Why cannot Maple determine the value of $\cos\left(\frac{\pi}{12}\right)$? Actually, it can, and you can, too, by using the double-angle formula:

[> cos( 2*x );

$\cos(2x)$

[> expand( cos( 2*x ) );

$2\cos(x)^2 - 1$

Consequently, we have that:

$\cos(2x) = 2\cos^2(x) - 1$

or, alternatively

$\cos(x) = 2\cos^2\left(\frac{x}{2}\right) - 1$

Thus, we can actually solve for cosine of $\frac{\pi}{12}$, but so can Maple:

[> convert( cos( x/12 ), 'radical' );

$\frac{\sqrt{2}\left(1 + \sqrt{3}\right)}{4}$

A radical is any algebraic expression involving rational numbers or such expressions raised to rational exponents.

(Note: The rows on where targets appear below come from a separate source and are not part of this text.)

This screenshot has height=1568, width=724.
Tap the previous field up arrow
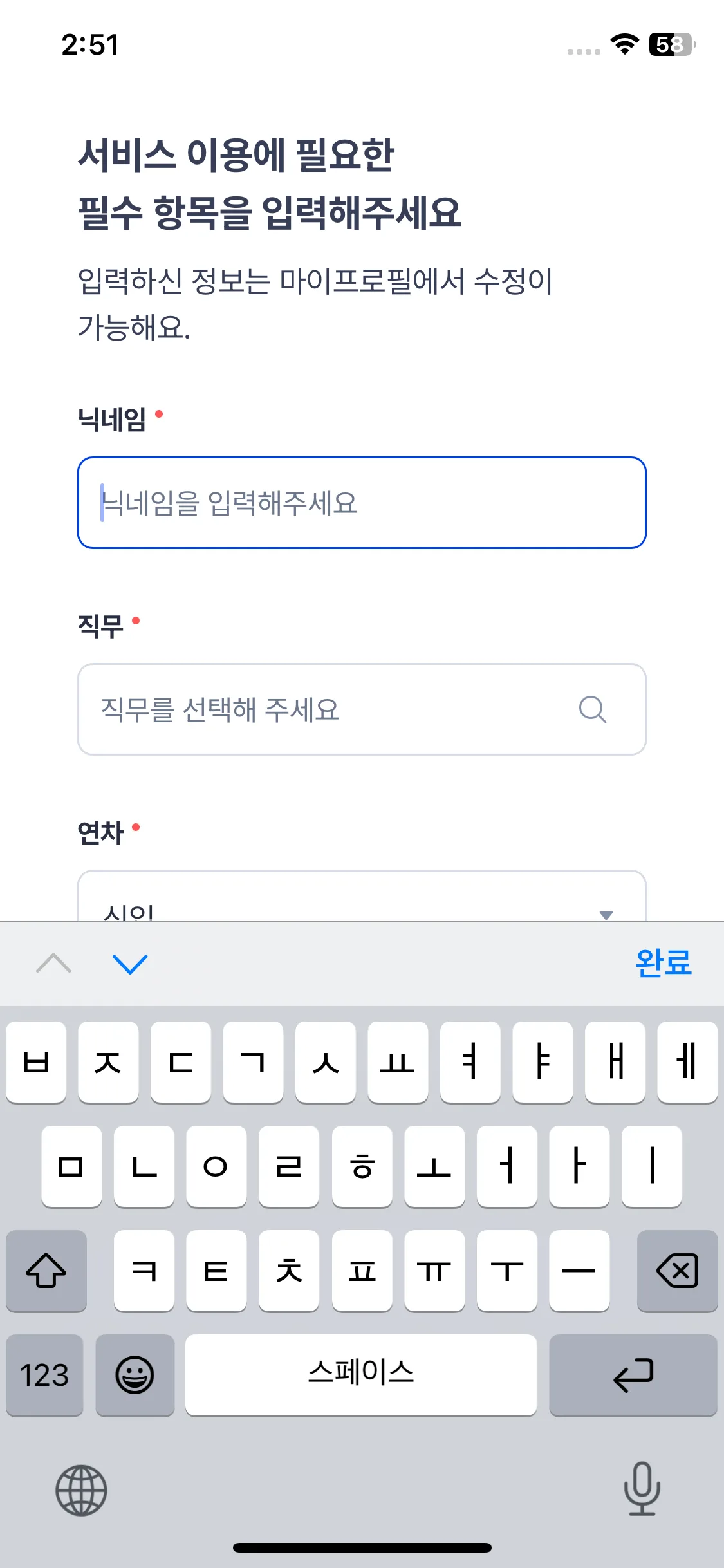54,964
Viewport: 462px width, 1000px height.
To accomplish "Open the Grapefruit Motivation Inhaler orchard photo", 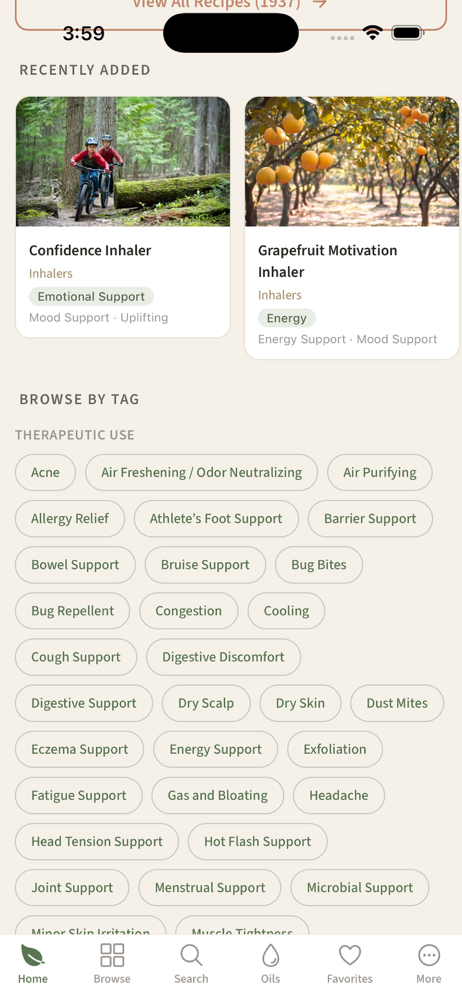I will pos(352,161).
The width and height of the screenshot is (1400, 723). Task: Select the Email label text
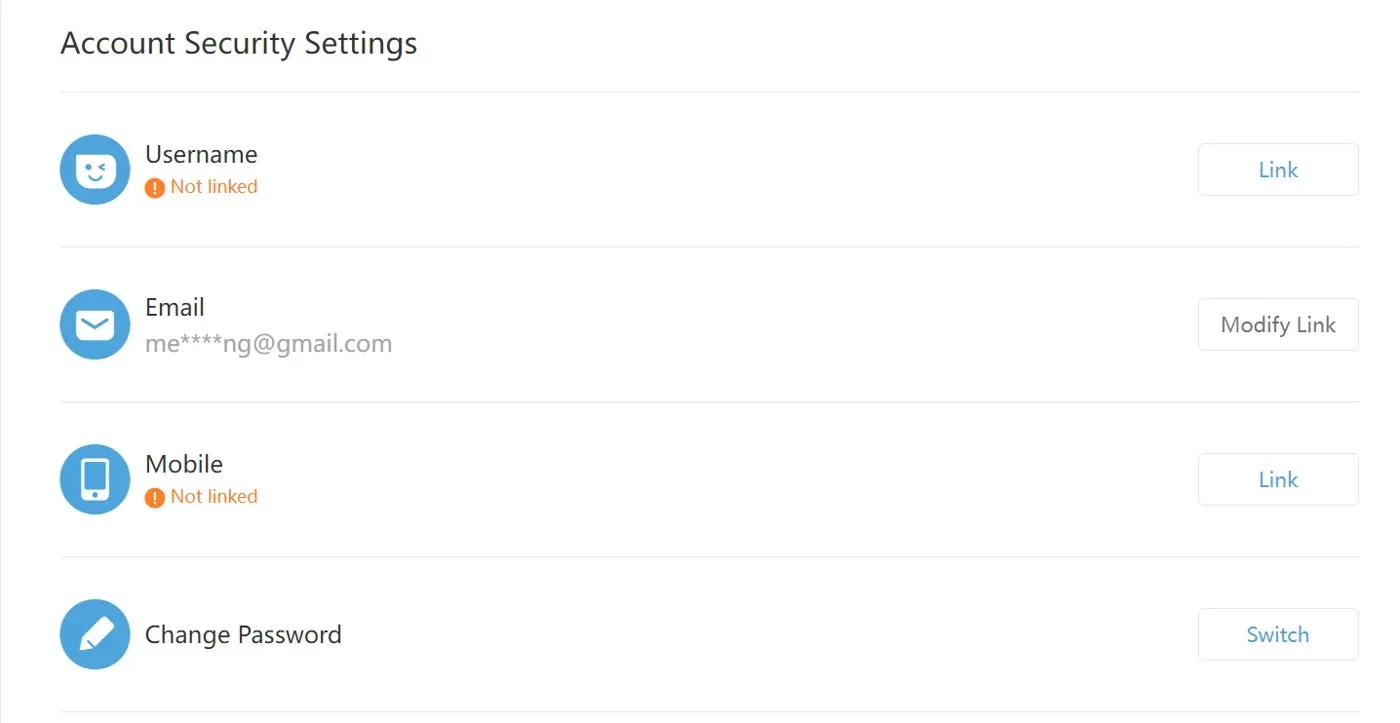pyautogui.click(x=175, y=308)
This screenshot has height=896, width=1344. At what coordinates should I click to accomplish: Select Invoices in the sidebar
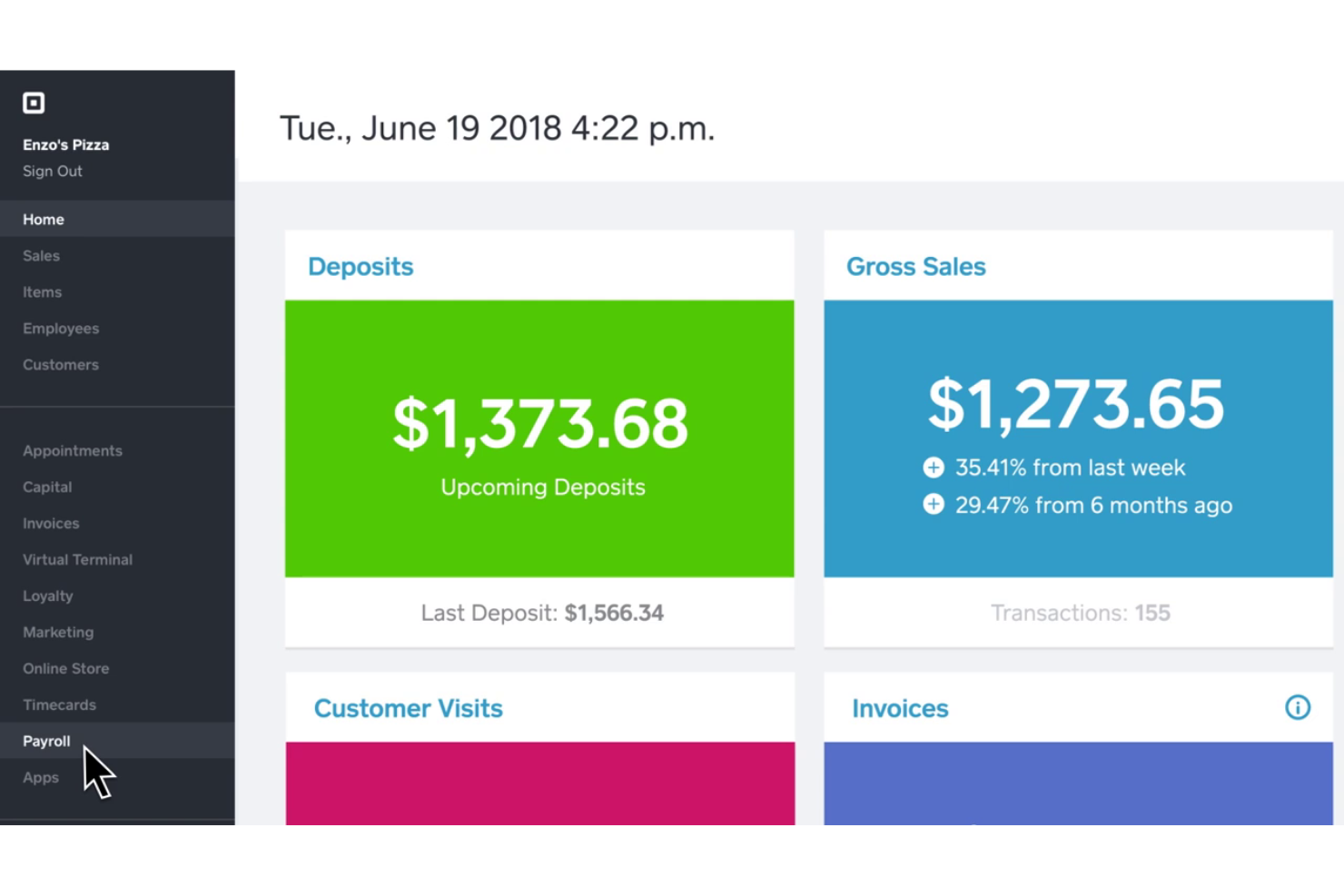(x=51, y=523)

Of course, Maple implements the other common trigonmetric functions: sin, tan, sec, csc and cot. You'll notice that I describe as $\sin$ as the function, and not $\sin(x)$. The function sine when evaluated at an argument $x$ is $\sin(x)$, but the function is $\sin$. If $x$ is a real number, then $\sin(x)$ is a real number, and if $z$ is a complex number, then $\sin(z)$ is a complex number.

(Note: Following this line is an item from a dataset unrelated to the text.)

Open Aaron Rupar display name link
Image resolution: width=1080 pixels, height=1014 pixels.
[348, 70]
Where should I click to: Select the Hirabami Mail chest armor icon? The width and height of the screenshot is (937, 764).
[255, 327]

In addition to trignometric functions, there are the inverse trigonometric functions, and these are named arcsin, arccos, arctan, arcsec, arccsc and arccot. Of course, these are also aware of the appropriate mathematical formulas:

[> arccos( 1/2 );

$\frac{\pi}{3}$

Notice also that Maple can deal with more general questions:

[> cos( arccos( x ) );

$x$

[> arccos( cos( x ) );

$arccos( cos( x ) )$

If you're wondering why the second does not simplfy to $x$, recall that $\cos$ is many-to-one, while $\arccos$ is one-to-one. For example,

[> arccos( cos( 2*Pi ) );

$0$

Hyperbolic functions

The hyperbolic functions, like the trigonometric functions, are also defined: sinh and arcsinh, cosh and arccosh, tanh and arctanh, sech and arcsech, csch and arccsch, and coth and arccoth. One may argue that the inverse of a hyperbolic function should be described as arsinh, etc., as the inverse represents an area and not an arc or angle, but whowever authored the original functions chose to parallel the naming convention of the inverse of the trigonometric functions.